While there is evidence of humans enjoying winter snow sports for thousands of years, Sherman Poppen is typically credited with creating the sport of snowboarding in 1965. He joined two wooden planks together in order for his young daughters to stand and glide down a snow hill while holding onto a fastened rope. The activity grew popular with neighborhood youngsters as well. So, Poppen’s wife saw the potential for creating a prosperous business opportunity. The contraption was reduced to one shaped board and a nylon rope, which came to be known as the snurfer. Poppen sold his idea to the Brunswick Corporation, which began mass production. 

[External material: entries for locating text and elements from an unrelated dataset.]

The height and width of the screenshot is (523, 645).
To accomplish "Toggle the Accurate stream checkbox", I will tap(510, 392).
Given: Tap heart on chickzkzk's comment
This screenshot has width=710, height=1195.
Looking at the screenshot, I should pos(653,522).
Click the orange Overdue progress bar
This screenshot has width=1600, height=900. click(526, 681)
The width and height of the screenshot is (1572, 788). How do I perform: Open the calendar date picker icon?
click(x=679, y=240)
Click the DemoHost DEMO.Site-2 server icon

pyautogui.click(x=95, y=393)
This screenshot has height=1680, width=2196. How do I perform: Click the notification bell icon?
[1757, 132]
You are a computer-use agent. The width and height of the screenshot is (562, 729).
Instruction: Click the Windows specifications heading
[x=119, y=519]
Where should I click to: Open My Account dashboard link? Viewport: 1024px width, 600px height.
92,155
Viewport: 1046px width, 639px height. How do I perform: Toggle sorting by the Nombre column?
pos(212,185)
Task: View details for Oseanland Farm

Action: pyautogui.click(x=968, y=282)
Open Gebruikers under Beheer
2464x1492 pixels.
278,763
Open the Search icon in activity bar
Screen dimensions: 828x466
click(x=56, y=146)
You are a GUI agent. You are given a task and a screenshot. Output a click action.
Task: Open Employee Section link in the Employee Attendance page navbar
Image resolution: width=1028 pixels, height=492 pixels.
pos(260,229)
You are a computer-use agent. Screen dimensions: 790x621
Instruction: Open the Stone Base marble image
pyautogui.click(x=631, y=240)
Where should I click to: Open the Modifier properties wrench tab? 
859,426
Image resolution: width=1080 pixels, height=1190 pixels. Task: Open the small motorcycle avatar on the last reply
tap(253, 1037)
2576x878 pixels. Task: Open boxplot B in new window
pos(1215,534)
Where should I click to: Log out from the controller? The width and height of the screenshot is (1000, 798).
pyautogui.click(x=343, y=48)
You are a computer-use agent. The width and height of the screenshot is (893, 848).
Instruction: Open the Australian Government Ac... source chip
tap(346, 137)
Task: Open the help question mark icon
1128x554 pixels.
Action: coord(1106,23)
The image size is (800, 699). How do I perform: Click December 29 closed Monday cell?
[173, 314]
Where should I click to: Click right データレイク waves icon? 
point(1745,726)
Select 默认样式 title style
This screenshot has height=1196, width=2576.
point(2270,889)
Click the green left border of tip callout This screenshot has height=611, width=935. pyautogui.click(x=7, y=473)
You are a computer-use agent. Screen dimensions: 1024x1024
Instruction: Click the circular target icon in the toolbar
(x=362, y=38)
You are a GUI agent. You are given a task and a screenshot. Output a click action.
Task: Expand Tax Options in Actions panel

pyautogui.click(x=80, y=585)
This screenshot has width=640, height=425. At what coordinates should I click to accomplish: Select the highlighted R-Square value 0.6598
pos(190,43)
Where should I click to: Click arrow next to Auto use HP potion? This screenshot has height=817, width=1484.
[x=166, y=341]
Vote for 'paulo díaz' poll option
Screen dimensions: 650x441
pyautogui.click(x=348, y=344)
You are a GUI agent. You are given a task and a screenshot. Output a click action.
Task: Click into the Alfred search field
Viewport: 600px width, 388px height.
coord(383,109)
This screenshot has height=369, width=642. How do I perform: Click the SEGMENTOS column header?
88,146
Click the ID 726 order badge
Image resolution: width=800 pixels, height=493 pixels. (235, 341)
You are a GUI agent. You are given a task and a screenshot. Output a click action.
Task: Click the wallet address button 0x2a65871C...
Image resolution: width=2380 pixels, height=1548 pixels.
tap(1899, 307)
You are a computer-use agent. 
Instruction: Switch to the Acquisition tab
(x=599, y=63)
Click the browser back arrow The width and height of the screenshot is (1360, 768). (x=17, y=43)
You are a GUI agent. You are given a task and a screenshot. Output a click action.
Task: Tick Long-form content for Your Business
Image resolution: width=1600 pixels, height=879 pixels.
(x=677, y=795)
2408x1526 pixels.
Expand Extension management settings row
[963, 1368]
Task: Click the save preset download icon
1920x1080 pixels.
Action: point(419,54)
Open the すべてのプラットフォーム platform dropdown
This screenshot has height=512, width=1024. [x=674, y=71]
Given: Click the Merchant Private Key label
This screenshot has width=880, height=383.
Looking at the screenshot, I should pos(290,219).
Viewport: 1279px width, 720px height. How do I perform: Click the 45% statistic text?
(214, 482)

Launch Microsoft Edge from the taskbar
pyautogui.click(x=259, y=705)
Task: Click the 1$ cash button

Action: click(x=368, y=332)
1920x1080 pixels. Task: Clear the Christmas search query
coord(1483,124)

At about the same time, Tom Sims created his version of the snowboard, which consisted of wood, aluminum, and carpet. By 1976, Sims founded his Sims Snowboards company. One year later, Jake Burton Carpenter established Burton Snowboards. His innovation included the means to attach the rider’s feet to the board. Beginning in the next decade, boards were being manufactured from fiberglass, laminated wood, or plastic. The modernized boards included the addition of metal fins. Bungee cords enabled the rider to tuck their toes and remain on the board. Metal edges and a turned-up nose allowed the boards to glide faster. 

Bungee cord loops transformed into adjustable binders. Boards became wider. While not merely content to slide down the slopes, boarders began developing tricks that included popping 360s and spinning 720s. Thus, boards once again underwent upgrading. Newer products featured concave decks, which enabled the boards to bend and flex during turns. The latest models also had wide noses and tails along with a thin waist and curved edges. 

As the sport grew in popularity and joined the world of competitive sports, further board renovations occurred. Companies began recognizing the need for boards that suited athletes of various skill levels. Some boards were developed, boasting heavier cambers. Others had flat bottoms, soft edges, and symmetric outlines. Boards with floating noses and hardtails gained recognition for plowing backcountry areas. In the mid-90s, ski company Voile developed the splitboard for backcountry fun. Today, boards are designed in a variety of styles and patterns in order to accommodate riding styles and terrain types.